I thank God for his patience and restraint as lesser men would have tired of my resistance and suspicion to his new perspective on things. Instead, he kept to his beliefs and he opted ‘to agree to disagree’ for the time being and to focus on our relationship instead.
But there was a new narrative out there for me now, one I hadn’t had access to before. I started to hear a different point of view on the radio, overhear podcasts, read articles that he had left lying around and it made something very clear to me: many of my deepest, innermost beliefs actually had some validity to them. Maybe I wasn’t an idiot. Maybe there were other normal people who shared the same ideas as me.
It took me a long time but I started to open up to these ideas and slowly and surely begin to embrace them. I actively started listening to different points of view, reading books I thought sounded interesting and I found something that I had never really encountered before: discussion, discourse, debate and dialogue. People talked about issues, disagreed with one another without hysterics or shouting. They listened and reflected on other people’s opinions. I’d never really seen that before. Furthermore, I even started to enjoy educating myself about politics and ideologies; I liked hearing a new and refreshing perspective from that which bombards us in almost every form of mainstream media.
I know my siblings would deem that I am also victim of the YouTube algorithm. But I disagree. Because I don’t actually agree with everything I hear. I don’t take things I hear for granted. I question a lot of what I come across because I spent so long believing the other side of it. My fiancé and I don’t agree on everything either. Contrary to what some think, I haven’t ‘abandoned’ my beliefs because a man told me too. In fact, I am still building my beliefs, I’m questioning them and investigating them. For the first time, I am not just settling with the first viewpoint I hear, I’m listening to other ideas and doing my best to weight up the options.
I call myself a closet conservative (much to the horror of the LGBT community I’m sure) because I’ve spent my whole life feeling ashamed of what I believed deep down. To be honest, I am only just recently starting to explore what I stand for and I am frustrated that it took me so long. I am eternally grateful to my fiancé for so many things but giving me a voice is by far the most powerful thing he’s done for me. Because the truth is, I am a conservative and I don’t think I should have to be ashamed of it. I am prouder of the person I am now than I ever have been before now.
I’m not saying the ‘Right is right’ or that anyone who is left-wing is ‘idiotic’ – it would be hypocritical and hubris to say so.
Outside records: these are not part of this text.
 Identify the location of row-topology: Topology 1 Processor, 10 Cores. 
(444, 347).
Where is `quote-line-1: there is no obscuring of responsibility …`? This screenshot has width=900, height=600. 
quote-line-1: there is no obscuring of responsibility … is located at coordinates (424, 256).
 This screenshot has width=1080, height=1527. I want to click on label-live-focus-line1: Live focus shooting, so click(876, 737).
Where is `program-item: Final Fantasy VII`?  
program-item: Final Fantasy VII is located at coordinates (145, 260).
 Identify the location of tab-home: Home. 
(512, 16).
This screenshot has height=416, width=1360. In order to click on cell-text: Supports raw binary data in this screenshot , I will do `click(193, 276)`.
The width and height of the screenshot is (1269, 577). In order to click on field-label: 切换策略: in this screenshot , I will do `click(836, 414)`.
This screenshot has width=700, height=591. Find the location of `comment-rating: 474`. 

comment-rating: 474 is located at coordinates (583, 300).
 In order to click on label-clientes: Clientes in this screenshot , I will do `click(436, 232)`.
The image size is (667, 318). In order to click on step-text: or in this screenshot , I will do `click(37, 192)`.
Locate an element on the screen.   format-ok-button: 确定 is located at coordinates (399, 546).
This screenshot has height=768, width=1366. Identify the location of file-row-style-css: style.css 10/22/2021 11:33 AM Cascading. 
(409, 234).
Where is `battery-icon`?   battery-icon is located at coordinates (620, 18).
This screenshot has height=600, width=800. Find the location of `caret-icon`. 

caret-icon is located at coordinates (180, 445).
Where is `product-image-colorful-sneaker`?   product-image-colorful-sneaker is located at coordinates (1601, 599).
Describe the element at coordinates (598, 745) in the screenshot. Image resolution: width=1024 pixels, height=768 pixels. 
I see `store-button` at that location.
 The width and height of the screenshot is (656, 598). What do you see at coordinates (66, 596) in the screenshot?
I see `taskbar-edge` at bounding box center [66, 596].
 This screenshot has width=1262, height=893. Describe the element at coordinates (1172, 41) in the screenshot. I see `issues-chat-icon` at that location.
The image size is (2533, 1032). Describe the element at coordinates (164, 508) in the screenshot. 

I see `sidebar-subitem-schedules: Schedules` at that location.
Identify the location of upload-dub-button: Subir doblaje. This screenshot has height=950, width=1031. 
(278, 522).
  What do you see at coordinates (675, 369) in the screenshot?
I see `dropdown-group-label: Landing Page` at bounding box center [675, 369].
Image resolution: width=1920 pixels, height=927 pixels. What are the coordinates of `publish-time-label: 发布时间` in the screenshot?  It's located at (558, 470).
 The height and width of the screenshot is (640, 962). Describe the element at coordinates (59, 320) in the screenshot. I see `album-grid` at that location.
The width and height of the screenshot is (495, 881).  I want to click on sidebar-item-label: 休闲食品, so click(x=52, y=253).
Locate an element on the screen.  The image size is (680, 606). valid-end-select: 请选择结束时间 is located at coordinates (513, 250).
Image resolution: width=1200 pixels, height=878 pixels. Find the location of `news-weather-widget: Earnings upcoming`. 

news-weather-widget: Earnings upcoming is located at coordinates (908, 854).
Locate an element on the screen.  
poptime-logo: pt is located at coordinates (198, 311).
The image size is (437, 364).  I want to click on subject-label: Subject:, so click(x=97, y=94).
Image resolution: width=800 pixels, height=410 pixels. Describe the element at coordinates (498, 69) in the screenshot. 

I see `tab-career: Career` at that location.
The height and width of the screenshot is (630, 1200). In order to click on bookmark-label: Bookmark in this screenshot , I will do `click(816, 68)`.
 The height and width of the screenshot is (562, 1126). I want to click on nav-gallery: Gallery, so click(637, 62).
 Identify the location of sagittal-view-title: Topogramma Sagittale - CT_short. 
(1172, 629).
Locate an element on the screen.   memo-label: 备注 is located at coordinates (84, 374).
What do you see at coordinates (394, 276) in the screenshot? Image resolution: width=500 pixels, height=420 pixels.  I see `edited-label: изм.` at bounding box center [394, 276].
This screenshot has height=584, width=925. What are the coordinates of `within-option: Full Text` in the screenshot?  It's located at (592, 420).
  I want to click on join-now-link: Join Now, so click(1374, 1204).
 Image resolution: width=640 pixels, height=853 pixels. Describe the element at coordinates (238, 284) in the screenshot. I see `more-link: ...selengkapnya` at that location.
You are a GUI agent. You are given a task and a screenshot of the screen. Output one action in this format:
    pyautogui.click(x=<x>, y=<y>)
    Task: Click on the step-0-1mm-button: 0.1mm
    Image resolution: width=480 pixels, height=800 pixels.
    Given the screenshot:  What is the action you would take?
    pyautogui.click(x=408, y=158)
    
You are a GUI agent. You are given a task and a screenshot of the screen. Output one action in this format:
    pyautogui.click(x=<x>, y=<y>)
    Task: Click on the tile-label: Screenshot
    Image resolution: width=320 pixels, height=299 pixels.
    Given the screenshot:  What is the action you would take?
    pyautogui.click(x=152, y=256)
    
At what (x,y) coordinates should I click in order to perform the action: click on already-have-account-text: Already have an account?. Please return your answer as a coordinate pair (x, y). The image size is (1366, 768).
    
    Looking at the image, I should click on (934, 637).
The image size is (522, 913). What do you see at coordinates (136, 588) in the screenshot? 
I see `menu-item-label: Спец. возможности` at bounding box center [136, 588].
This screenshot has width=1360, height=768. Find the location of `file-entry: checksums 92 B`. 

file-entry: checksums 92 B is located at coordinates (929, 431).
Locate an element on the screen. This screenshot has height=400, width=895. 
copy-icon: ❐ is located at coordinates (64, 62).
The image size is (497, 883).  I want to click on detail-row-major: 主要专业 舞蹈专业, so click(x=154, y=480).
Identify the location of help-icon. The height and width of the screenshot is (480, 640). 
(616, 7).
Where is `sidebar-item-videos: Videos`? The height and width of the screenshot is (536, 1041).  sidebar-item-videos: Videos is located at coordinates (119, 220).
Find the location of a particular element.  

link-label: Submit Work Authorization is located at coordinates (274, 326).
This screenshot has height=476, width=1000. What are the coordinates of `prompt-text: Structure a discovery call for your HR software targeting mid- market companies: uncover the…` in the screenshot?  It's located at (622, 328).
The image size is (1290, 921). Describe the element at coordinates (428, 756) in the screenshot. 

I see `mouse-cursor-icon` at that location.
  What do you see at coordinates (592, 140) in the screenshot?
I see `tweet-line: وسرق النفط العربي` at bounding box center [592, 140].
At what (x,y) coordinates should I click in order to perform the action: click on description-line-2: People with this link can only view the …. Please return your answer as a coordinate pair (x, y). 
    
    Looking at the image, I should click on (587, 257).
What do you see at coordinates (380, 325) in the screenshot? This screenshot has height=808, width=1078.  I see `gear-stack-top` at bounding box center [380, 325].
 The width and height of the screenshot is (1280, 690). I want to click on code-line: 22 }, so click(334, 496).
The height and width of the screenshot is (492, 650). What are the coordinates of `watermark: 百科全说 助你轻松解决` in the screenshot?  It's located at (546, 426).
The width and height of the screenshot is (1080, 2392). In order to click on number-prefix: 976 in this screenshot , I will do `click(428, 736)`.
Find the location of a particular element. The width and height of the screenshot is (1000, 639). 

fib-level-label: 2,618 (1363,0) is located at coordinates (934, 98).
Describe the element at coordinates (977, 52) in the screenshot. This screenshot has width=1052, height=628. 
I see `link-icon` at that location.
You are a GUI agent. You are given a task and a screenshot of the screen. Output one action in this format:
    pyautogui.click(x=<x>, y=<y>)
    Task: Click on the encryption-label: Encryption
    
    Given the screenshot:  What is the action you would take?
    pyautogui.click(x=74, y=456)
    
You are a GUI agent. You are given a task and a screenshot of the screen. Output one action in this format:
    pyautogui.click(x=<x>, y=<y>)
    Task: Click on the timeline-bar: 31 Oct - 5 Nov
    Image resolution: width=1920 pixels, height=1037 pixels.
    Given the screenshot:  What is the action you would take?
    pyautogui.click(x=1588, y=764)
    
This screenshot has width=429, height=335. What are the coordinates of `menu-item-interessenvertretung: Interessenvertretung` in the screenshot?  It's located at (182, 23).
But there is a crisis (many crises in fact) in Western culture that must be addressed.
At the core of the solution, we must encourage debate. Despite the stereotype that Right-wingers never listen to reason, the ones I have come across are the most open-minded and tolerant people I have met. Without a forum to openly discuss and share ideas, to question not criticise the beliefs of others, we will only slip further into division to the point that it becomes irreversible.
I don’t have all the answers, I really don’t and I’m fully prepared to admit that. But I know that my only chance of finding them is by actually listening.